FMI_SU_Yotkova_Kastreva at SemEval-2026 Task 13: Lightweight Detection of LLM-Generated Code via Stylometric Signals

FMI_SU_Yotkova_Kastreva at SemEval-2026 Task 13: Lightweight Detection of LLM-Generated Code via Stylometric Signals

FMI_SU_Yotkova_Kastreva 在 SemEval-2026 任务 13 中的表现:通过文体特征轻量化检测大模型生成的代码


Abstract: SemEval-2026 Task 13 investigates machine-generated code detection across multiple programming languages and application scenarios, asking participating systems to generalize to unseen languages and domains. This paper describes our participation in Subtask A (binary classification) and explores both pretrained code encoders and lightweight feature-based methods.

摘要: SemEval-2026 任务 13 旨在研究跨多种编程语言和应用场景的机器生成代码检测,要求参赛系统能够泛化到未见过的语言和领域。本文介绍了我们参与子任务 A(二分类)的过程,并探索了预训练代码编码器和基于特征的轻量化方法。


We design ratio-based features that are less sensitive to snippet length. To support the extraction of descriptiveness-related signals, we use parsing engines and a programming-language classifier. Additionally, we train a separate code-vs-text line classifier to identify raw natural language segments embedded within samples.

我们设计了对代码片段长度不敏感的基于比率的特征。为了支持描述性相关信号的提取,我们使用了解析引擎和编程语言分类器。此外,我们还训练了一个独立的代码与文本行分类器,以识别嵌入在样本中的原始自然语言片段。

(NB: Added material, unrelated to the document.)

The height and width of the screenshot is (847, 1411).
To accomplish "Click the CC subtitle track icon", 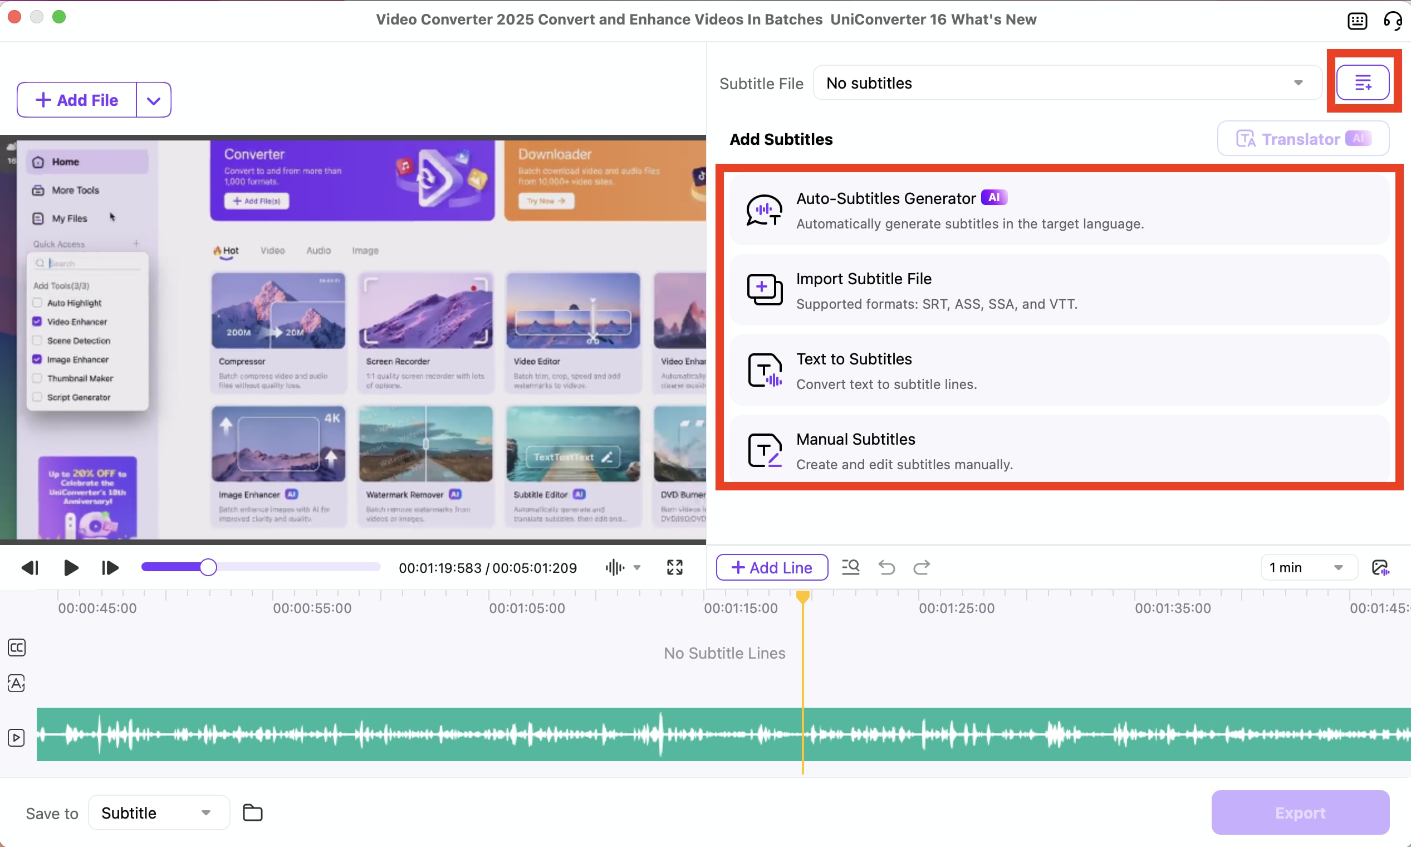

We combine a shallow decision tree with heuristic rules derived from data analysis to produce the final predictions. Our approach is computationally efficient, requires only CPU resources for training, and achieves near-instant inference time, offering a lightweight alternative to large pretrained models.

我们将浅层决策树与从数据分析中得出的启发式规则相结合,以生成最终预测。我们的方法计算效率高,训练仅需 CPU 资源,且能实现近乎即时的推理,为大型预训练模型提供了一种轻量化的替代方案。